"""

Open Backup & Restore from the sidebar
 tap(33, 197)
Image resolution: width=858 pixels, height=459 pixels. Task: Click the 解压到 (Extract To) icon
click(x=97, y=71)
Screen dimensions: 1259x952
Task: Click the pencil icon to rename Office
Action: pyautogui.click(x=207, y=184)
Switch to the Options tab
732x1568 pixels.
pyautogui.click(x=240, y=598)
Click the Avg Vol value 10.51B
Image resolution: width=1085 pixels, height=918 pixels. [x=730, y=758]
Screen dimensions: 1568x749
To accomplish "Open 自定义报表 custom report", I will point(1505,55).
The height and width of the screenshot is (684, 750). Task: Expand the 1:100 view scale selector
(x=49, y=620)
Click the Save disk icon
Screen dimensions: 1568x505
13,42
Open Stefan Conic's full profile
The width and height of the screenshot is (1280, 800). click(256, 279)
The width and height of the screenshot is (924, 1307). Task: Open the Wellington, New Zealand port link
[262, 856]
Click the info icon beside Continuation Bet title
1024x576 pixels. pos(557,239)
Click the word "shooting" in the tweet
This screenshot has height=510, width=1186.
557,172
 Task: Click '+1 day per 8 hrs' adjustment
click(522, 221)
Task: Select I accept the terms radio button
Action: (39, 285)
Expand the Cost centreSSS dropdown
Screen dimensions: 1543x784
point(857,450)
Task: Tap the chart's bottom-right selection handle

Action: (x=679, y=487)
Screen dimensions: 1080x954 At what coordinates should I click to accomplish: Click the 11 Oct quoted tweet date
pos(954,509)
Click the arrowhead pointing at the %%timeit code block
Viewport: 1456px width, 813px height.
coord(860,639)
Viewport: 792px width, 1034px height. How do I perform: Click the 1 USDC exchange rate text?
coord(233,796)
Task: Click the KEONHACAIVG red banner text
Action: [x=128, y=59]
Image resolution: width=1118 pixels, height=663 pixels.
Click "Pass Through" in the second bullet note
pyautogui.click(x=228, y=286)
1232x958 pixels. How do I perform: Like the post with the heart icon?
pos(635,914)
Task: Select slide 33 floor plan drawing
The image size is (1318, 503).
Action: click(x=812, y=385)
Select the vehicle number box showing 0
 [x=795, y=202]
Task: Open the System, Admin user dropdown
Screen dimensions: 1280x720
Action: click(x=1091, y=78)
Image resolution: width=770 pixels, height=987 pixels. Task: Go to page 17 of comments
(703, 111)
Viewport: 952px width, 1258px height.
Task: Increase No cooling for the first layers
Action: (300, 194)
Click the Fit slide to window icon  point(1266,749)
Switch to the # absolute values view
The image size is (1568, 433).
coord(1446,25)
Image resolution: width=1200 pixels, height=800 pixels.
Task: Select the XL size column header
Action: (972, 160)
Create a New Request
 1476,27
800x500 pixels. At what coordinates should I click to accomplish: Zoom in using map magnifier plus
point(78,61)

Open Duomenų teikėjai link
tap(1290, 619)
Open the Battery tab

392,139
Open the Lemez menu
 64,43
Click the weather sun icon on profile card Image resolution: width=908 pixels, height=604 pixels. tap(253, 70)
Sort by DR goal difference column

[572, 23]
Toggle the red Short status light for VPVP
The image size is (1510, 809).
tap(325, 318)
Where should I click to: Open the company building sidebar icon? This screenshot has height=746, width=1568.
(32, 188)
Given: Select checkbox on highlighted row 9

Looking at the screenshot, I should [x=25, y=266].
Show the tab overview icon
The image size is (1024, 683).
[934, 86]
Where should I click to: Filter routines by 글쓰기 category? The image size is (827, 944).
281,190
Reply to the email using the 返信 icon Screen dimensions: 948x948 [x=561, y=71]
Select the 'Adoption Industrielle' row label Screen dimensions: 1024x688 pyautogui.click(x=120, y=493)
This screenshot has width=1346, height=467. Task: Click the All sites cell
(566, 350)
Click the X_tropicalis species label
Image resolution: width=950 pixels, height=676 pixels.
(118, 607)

"""

Look through the records above for the string "Switch", then copy every line that has it.

• _The completed task_:
Switch to the Options tab
Switch to the # absolute values view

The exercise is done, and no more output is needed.